Why Grade Boundaries Change Each Year
Students from every background find it confusing that grade boundaries shift year to year when the format of the test stays the same. The explanation is straightforward: the TMUA adjusts to maintain consistency in what each score represents, not consistency in how hard the test is to sit.
If Paper 2 is harder in a given year, the raw-mark boundary for a score of 6.0 will be lower that year. The underlying mathematical ability that 6.0 represents stays constant across all sittings. This is why comparing raw marks across years is not very meaningful, but comparing scaled scores is.
It also means that using past papers is valuable not just for practice but for honest calibration. If you complete a 2022 paper under timed conditions and score 16 out of 20 on Paper 1, check the boundary estimates for that year to understand what scaled score that likely corresponds to, rather than assuming 80% is a fixed standard.
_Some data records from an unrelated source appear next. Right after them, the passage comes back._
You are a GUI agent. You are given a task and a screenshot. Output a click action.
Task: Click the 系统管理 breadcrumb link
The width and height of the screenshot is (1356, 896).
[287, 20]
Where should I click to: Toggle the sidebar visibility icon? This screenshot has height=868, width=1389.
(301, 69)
If you want structured support working through past papers alongside your other qualifications, whether that is A-levels, the IB, or another curriculum, the Acolyte Living TMUA preparation resources are a practical starting point alongside the official Cambridge Assessment materials.
Final Thoughts
The TMUA is one of the more transparent parts of a UK university application. Your score is a number, and admissions teams use it with more consistency than they apply to personal statements or predicted grades. That holds whether you are a home student sitting the test in Manchester or an international student taking it at a centre in Mumbai, Singapore, or Lagos.
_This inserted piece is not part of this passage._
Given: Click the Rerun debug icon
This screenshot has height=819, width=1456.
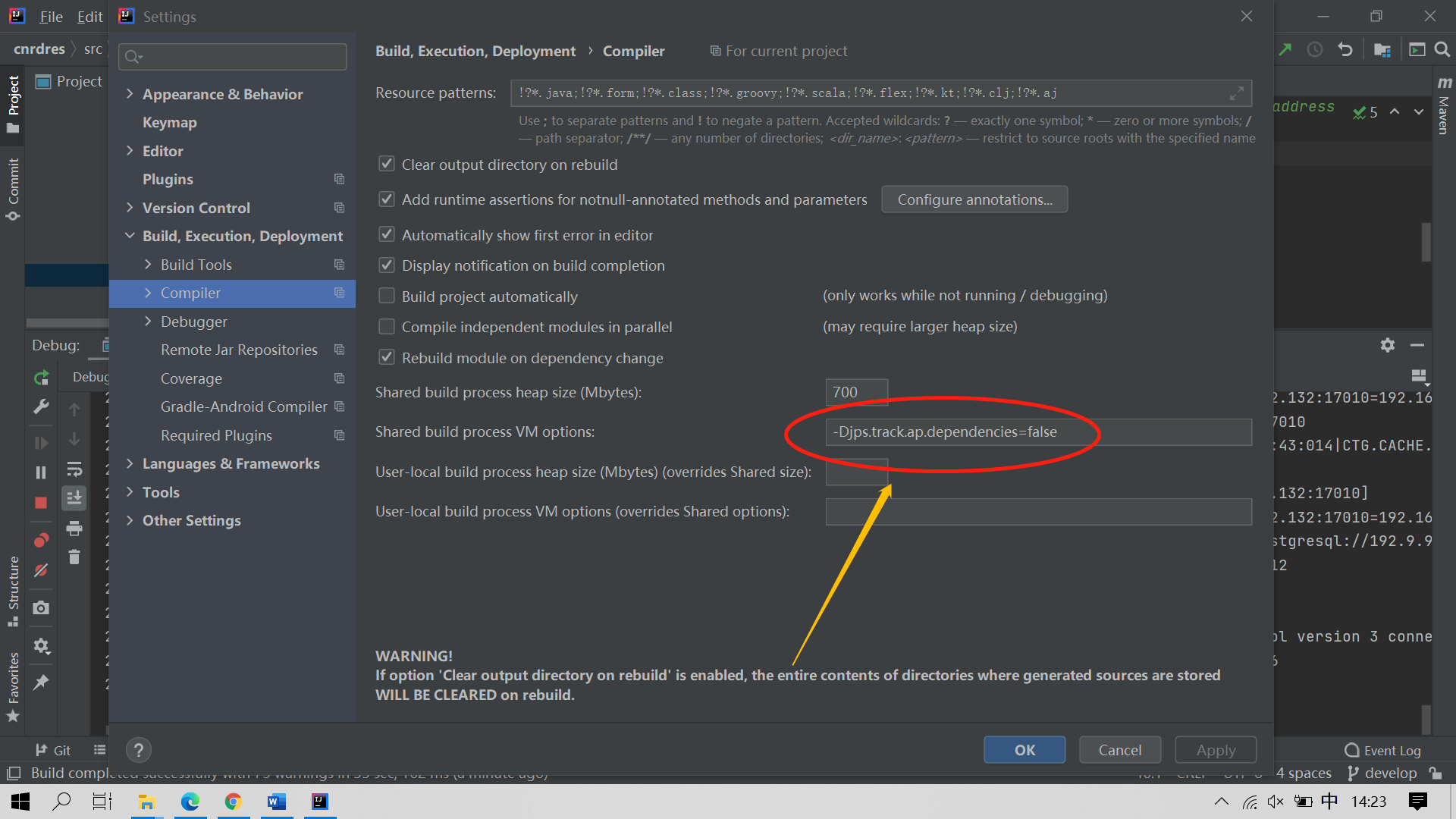Looking at the screenshot, I should click(41, 377).
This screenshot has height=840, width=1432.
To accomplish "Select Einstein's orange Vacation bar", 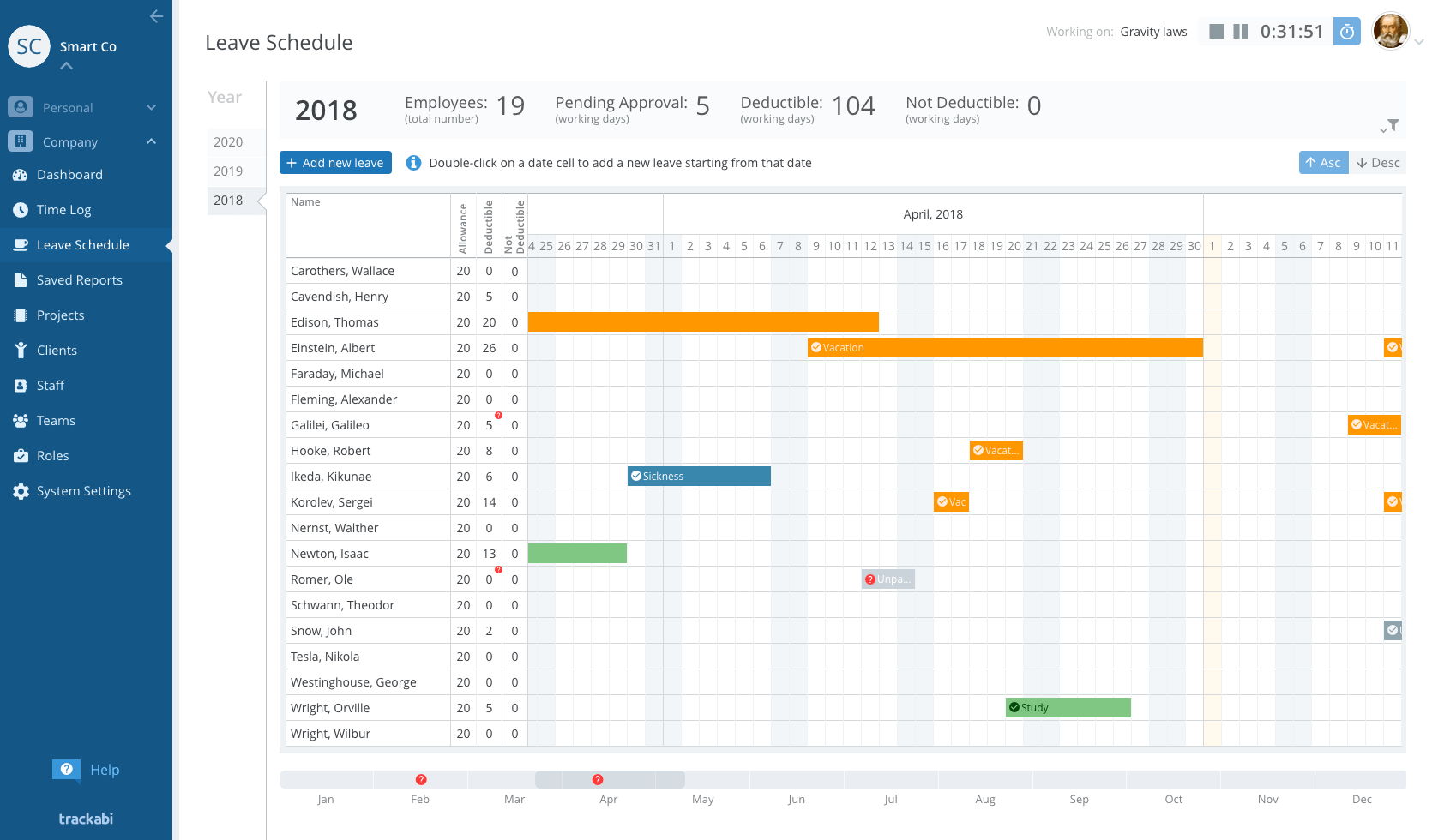I will coord(1003,347).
Understanding the grade boundaries from 2022, 2023, and 2024 gives you a realistic picture of where strong performance sits. A score above 6.5 is your first target. Above 7.0 is where applications start to look genuinely competitive at the most selective institutions.
The TMUA rewards preparation more than raw talent. The patterns in the questions are learnable, and the scaling system means a harder paper will not unfairly penalise you if you have prepared properly.
If you are building your UK application strategy and want guidance on balancing TMUA preparation with your other qualifications, personal statement, and admissions timeline, explore the Acolyte Living student resources section for practical advice written with both home and international applicants in mind.
FAQs
What is the TMUA and which universities require it?
Covers the basics of the test, its purpose, and the list of participating universities. High search intent from applicants who are just starting their research.
What is a good TMUA score?
The single most asked question after results are released. Targets both first-time sitters planning their prep and students who have received their scores and want to know where they stand.
How is the TMUA scored and what do the grade boundaries mean?
Addresses the confusion around raw marks vs scaled scores and why the same raw mark can mean different things in different years.
Can international students sit the TMUA, and does it affect their application differently?
High demand from non-UK applicants who are unsure whether the test applies to them and whether they are judged on the same scale as home students.
How should I prepare for the TMUA, and how long does preparation take? Practical prep question with strong evergreen search volume. Students typically ask this 3 to 6 months before their sitting date.
What happens if I get a low TMUA score? Should I still submit it?
Asked most heavily in November and December after results are released. Targets students deciding whether to include a weak score in their UCAS application before the January deadline.